■ **TASK TO CARRY OUT**: Can you change "pencil icon" to "gear icon" in the records starting at the line with "At what coordinates should I click to accomplish: Click" and ending at the line with "pyautogui.click(x=391, y=239)", keeping everything else the same and leaving out the pictures?
BEGIN RECORDS FOR THIS TASK
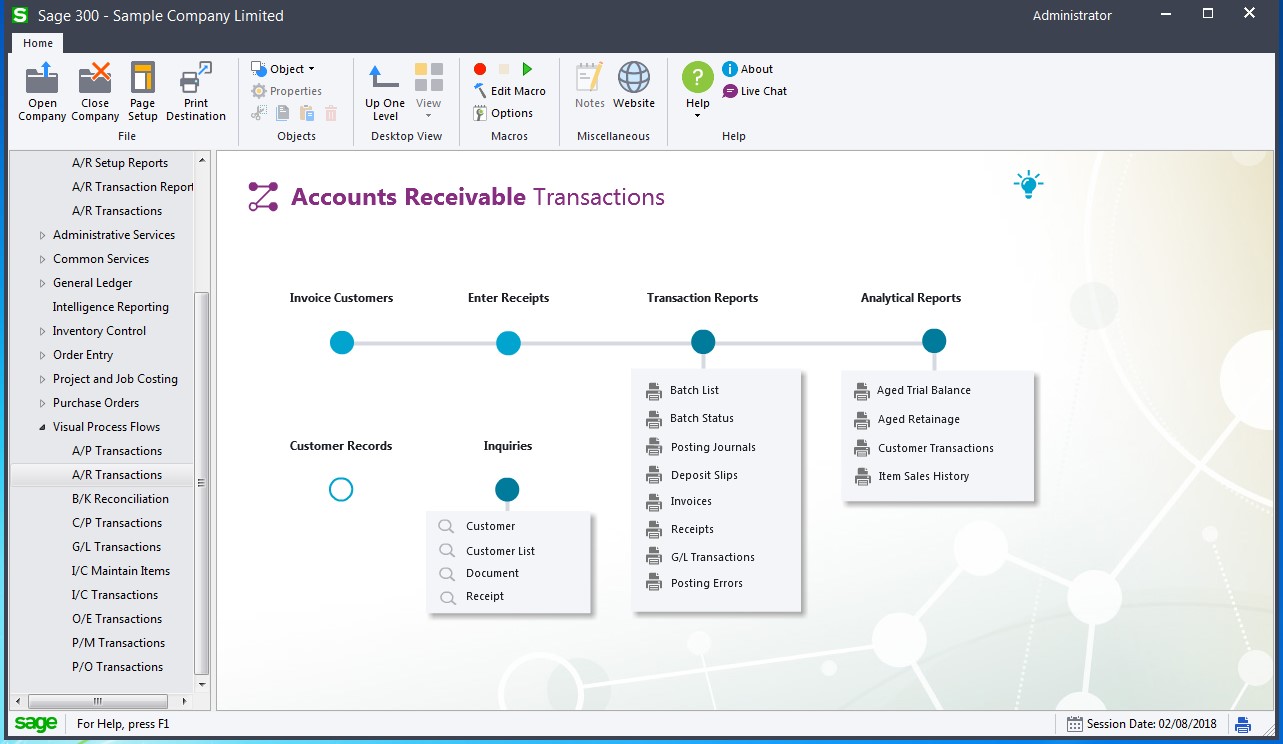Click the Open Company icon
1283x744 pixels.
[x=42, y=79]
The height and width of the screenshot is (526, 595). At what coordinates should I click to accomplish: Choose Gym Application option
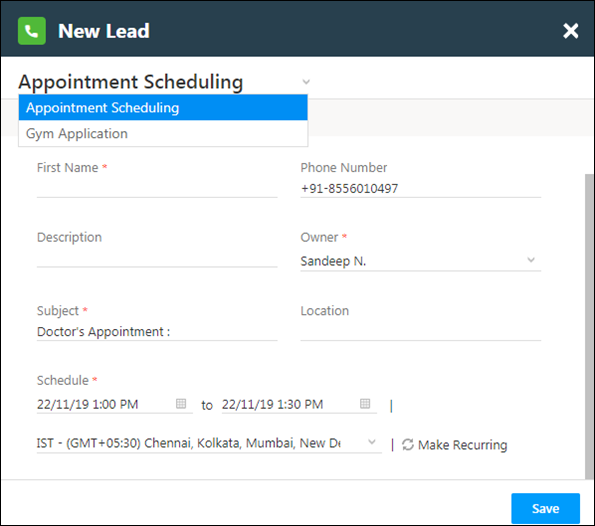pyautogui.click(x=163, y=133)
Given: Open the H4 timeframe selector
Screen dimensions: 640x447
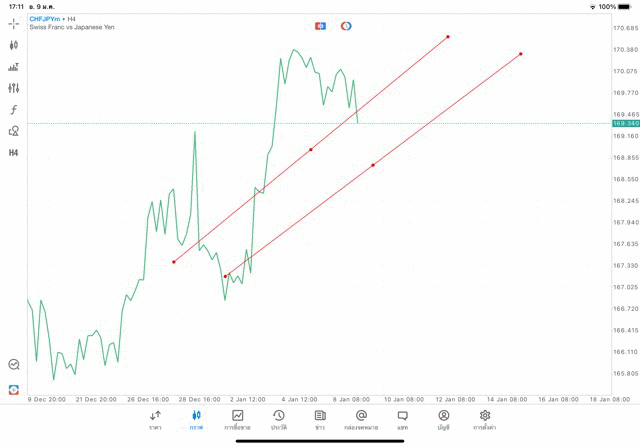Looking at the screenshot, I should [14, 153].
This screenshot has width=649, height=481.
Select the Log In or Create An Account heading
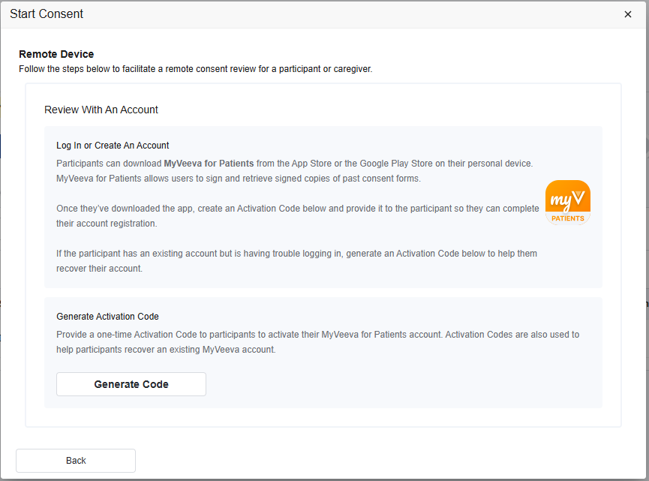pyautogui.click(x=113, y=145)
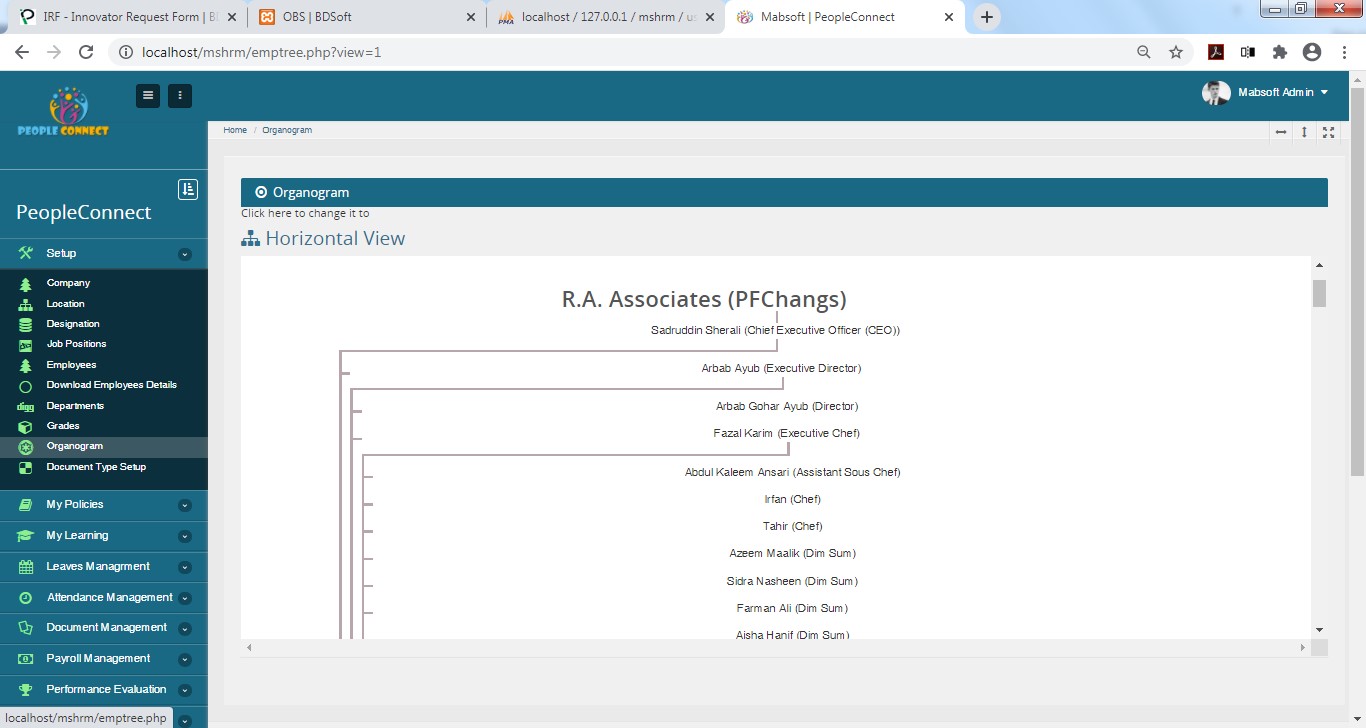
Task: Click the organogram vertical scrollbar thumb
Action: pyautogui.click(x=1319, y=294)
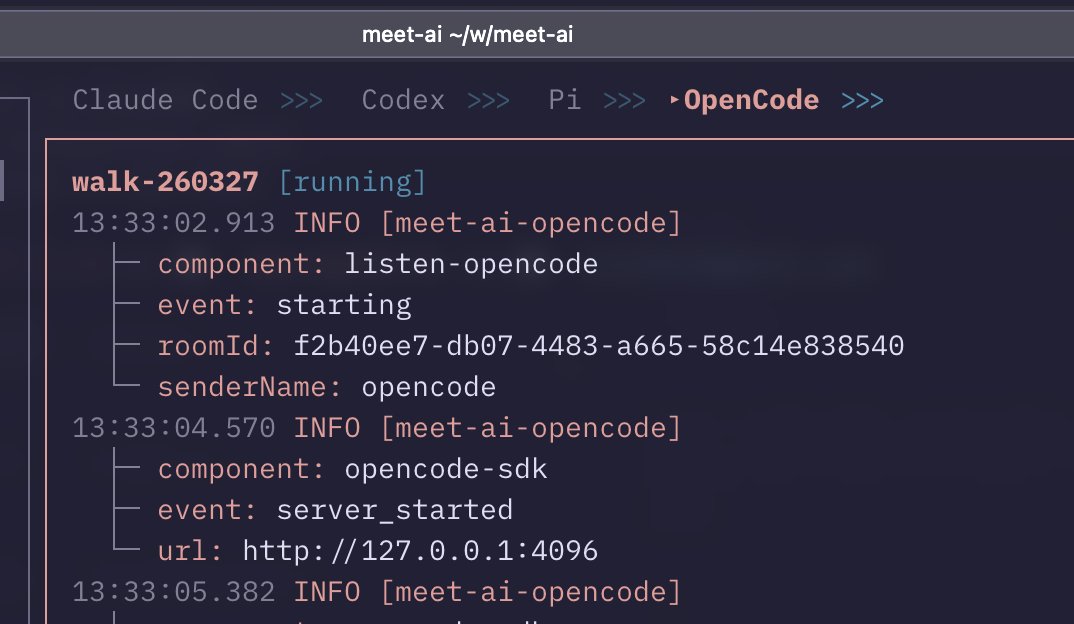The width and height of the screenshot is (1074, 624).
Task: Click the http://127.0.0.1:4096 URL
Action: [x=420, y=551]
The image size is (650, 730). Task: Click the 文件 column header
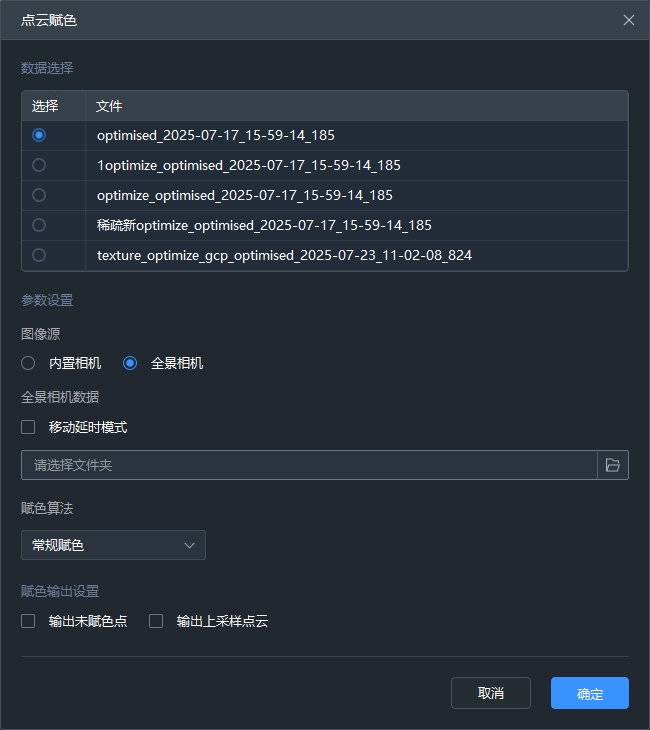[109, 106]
END RECORDS FOR THIS TASK
BEGIN RECORDS FOR THIS TASK
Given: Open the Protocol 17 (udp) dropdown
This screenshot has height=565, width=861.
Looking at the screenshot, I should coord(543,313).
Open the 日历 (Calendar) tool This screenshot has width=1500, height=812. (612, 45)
END RECORDS FOR THIS TASK
BEGIN RECORDS FOR THIS TASK
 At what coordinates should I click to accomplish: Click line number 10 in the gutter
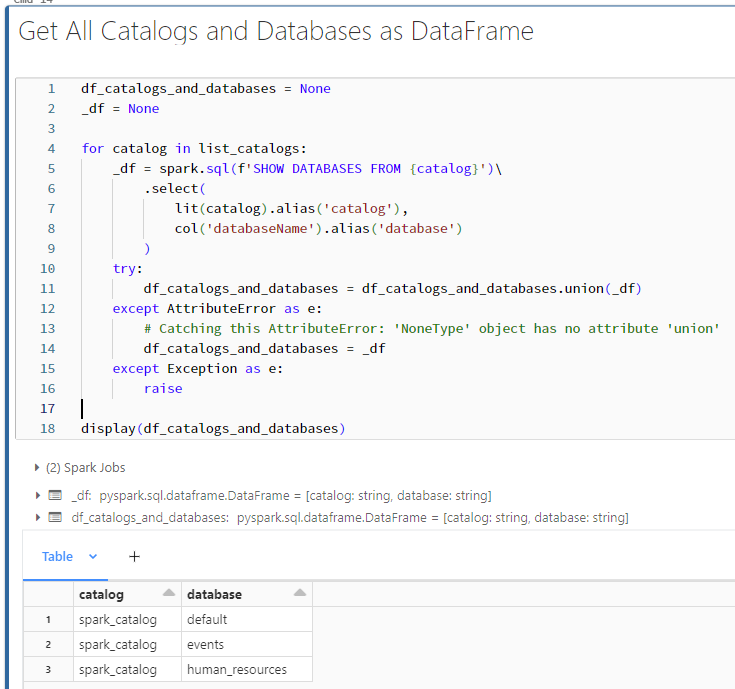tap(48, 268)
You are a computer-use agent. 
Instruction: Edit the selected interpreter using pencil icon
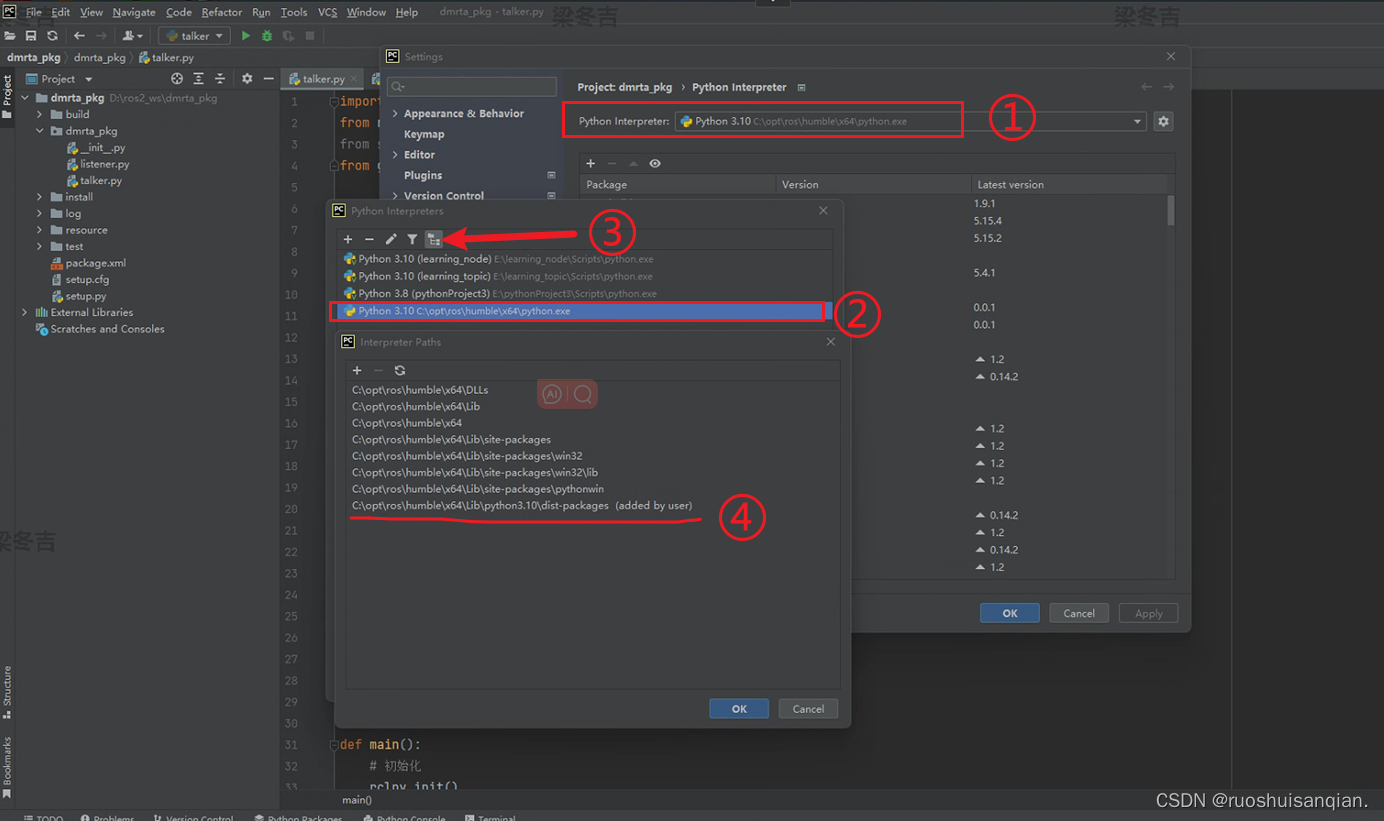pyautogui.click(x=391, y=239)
END RECORDS FOR THIS TASK
■ **ANSWER BELOW**:
 At what coordinates should I click to accomplish: Click line number 10 in the gutter
tap(48, 268)
You are a computer-use agent. 
Instruction: Edit the selected interpreter using gear icon
pyautogui.click(x=391, y=239)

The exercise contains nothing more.